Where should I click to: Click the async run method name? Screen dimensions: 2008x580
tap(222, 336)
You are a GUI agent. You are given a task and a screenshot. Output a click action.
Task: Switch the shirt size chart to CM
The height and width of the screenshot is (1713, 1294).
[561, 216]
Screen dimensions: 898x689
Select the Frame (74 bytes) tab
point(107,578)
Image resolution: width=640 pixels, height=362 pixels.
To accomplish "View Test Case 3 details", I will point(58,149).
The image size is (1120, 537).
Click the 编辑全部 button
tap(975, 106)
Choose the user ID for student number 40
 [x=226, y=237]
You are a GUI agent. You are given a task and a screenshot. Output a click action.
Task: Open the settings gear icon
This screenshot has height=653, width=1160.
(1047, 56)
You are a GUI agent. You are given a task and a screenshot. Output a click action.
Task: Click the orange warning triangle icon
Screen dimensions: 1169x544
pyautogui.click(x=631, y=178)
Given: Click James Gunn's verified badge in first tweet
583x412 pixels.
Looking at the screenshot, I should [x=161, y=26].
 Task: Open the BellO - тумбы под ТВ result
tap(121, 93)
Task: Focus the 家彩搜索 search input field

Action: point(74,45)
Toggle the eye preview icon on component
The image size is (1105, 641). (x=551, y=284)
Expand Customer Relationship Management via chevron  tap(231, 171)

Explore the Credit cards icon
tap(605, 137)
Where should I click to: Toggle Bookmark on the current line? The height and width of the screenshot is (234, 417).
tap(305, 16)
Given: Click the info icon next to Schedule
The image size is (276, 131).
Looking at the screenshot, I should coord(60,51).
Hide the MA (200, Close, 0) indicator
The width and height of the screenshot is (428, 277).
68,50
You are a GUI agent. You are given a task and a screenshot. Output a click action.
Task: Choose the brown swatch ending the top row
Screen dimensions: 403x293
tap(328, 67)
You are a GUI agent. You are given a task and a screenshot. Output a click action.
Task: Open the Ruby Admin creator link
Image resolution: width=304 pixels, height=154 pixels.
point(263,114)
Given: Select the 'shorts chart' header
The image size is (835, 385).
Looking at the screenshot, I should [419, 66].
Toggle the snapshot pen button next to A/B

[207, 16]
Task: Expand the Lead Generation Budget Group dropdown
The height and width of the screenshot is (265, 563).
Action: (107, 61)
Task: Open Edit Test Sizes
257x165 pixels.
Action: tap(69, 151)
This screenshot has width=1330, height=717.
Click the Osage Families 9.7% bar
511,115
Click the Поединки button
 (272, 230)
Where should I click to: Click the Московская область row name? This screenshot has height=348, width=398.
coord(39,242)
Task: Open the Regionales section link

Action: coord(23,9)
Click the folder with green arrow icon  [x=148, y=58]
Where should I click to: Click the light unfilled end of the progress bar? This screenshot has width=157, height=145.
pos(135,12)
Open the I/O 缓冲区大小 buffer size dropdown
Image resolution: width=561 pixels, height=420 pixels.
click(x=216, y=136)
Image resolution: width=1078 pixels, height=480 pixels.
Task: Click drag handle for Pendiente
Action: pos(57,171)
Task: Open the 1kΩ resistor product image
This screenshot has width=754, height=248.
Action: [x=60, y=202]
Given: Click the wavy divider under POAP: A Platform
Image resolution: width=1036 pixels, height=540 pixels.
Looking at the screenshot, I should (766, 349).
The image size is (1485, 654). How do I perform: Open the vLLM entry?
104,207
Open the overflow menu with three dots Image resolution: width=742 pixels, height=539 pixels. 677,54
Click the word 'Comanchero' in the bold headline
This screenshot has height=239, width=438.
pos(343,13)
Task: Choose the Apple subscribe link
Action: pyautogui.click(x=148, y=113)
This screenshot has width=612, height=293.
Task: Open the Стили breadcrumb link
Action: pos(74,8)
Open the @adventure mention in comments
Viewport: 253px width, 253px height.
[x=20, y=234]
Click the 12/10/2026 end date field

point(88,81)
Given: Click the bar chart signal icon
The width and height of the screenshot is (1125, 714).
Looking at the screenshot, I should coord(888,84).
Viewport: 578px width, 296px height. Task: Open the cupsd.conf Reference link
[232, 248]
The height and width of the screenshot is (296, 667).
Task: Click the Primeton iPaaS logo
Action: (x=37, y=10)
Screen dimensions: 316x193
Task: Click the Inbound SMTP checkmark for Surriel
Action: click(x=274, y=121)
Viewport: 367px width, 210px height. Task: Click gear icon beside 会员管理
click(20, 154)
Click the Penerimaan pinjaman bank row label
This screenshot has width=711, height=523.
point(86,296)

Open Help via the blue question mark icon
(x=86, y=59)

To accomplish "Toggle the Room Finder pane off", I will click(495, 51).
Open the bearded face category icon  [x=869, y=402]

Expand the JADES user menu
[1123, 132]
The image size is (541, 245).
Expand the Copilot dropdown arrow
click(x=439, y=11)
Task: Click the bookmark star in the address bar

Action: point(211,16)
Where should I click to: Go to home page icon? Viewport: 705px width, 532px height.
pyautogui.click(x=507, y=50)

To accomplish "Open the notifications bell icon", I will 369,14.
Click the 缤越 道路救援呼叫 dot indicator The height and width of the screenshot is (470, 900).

WORK REQUEST => Using the records above as the source, restate each line verbatim.

EXERCISE RESULT =>
Where should I click to: Click the async run method name? Screen dimensions: 2008x580
tap(222, 336)
You are a GUI agent. You are given a task and a screenshot. Output a click action.
Task: Switch the shirt size chart to CM
The height and width of the screenshot is (1713, 1294).
[561, 216]
Screen dimensions: 898x689
Select the Frame (74 bytes) tab
point(107,578)
Image resolution: width=640 pixels, height=362 pixels.
To accomplish "View Test Case 3 details", I will point(58,149).
The image size is (1120, 537).
Click the 编辑全部 button
tap(975, 106)
Choose the user ID for student number 40
 [x=226, y=237]
You are a GUI agent. You are given a task and a screenshot. Output a click action.
Task: Open the settings gear icon
This screenshot has height=653, width=1160.
(1047, 56)
You are a GUI agent. You are given a task and a screenshot. Output a click action.
Task: Click the orange warning triangle icon
Screen dimensions: 1169x544
pyautogui.click(x=631, y=178)
Given: Click James Gunn's verified badge in first tweet
583x412 pixels.
Looking at the screenshot, I should [x=161, y=26].
 Task: Open the BellO - тумбы под ТВ result
tap(121, 93)
Task: Focus the 家彩搜索 search input field

Action: point(74,45)
Toggle the eye preview icon on component
The image size is (1105, 641). (x=551, y=284)
Expand Customer Relationship Management via chevron  tap(231, 171)

Explore the Credit cards icon
tap(605, 137)
Where should I click to: Toggle Bookmark on the current line? The height and width of the screenshot is (234, 417).
tap(305, 16)
Given: Click the info icon next to Schedule
The image size is (276, 131).
Looking at the screenshot, I should coord(60,51).
Hide the MA (200, Close, 0) indicator
The width and height of the screenshot is (428, 277).
68,50
You are a GUI agent. You are given a task and a screenshot. Output a click action.
Task: Choose the brown swatch ending the top row
Screen dimensions: 403x293
tap(328, 67)
You are a GUI agent. You are given a task and a screenshot. Output a click action.
Task: Open the Ruby Admin creator link
Image resolution: width=304 pixels, height=154 pixels.
point(263,114)
Given: Select the 'shorts chart' header
The image size is (835, 385).
Looking at the screenshot, I should [419, 66].
Toggle the snapshot pen button next to A/B

[207, 16]
Task: Expand the Lead Generation Budget Group dropdown
The height and width of the screenshot is (265, 563).
Action: (107, 61)
Task: Open Edit Test Sizes
257x165 pixels.
Action: tap(69, 151)
This screenshot has width=1330, height=717.
Click the Osage Families 9.7% bar
511,115
Click the Поединки button
 (272, 230)
Where should I click to: Click the Московская область row name? This screenshot has height=348, width=398.
coord(39,242)
Task: Open the Regionales section link

Action: coord(23,9)
Click the folder with green arrow icon  [x=148, y=58]
Where should I click to: Click the light unfilled end of the progress bar? This screenshot has width=157, height=145.
pos(135,12)
Open the I/O 缓冲区大小 buffer size dropdown
Image resolution: width=561 pixels, height=420 pixels.
click(x=216, y=136)
Image resolution: width=1078 pixels, height=480 pixels.
Task: Click drag handle for Pendiente
Action: pos(57,171)
Task: Open the 1kΩ resistor product image
This screenshot has width=754, height=248.
Action: [x=60, y=202]
Given: Click the wavy divider under POAP: A Platform
Image resolution: width=1036 pixels, height=540 pixels.
Looking at the screenshot, I should (766, 349).
The image size is (1485, 654). How do I perform: Open the vLLM entry?
104,207
Open the overflow menu with three dots Image resolution: width=742 pixels, height=539 pixels. 677,54
Click the word 'Comanchero' in the bold headline
This screenshot has height=239, width=438.
pos(343,13)
Task: Choose the Apple subscribe link
Action: pyautogui.click(x=148, y=113)
This screenshot has width=612, height=293.
Task: Open the Стили breadcrumb link
Action: pos(74,8)
Open the @adventure mention in comments
Viewport: 253px width, 253px height.
[x=20, y=234]
Click the 12/10/2026 end date field

point(88,81)
Given: Click the bar chart signal icon
The width and height of the screenshot is (1125, 714).
Looking at the screenshot, I should coord(888,84).
Viewport: 578px width, 296px height. Task: Open the cupsd.conf Reference link
[232, 248]
The height and width of the screenshot is (296, 667).
Task: Click the Primeton iPaaS logo
Action: (x=37, y=10)
Screen dimensions: 316x193
Task: Click the Inbound SMTP checkmark for Surriel
Action: click(x=274, y=121)
Viewport: 367px width, 210px height. Task: Click gear icon beside 会员管理
click(20, 154)
Click the Penerimaan pinjaman bank row label
This screenshot has width=711, height=523.
point(86,296)

Open Help via the blue question mark icon
(x=86, y=59)

To accomplish "Toggle the Room Finder pane off", I will click(495, 51).
Open the bearded face category icon  [x=869, y=402]

Expand the JADES user menu
[1123, 132]
The image size is (541, 245).
Expand the Copilot dropdown arrow
click(x=439, y=11)
Task: Click the bookmark star in the address bar

Action: point(211,16)
Where should I click to: Go to home page icon? Viewport: 705px width, 532px height.
pyautogui.click(x=507, y=50)

To accomplish "Open the notifications bell icon", I will 369,14.
Click the 缤越 道路救援呼叫 dot indicator The height and width of the screenshot is (470, 900).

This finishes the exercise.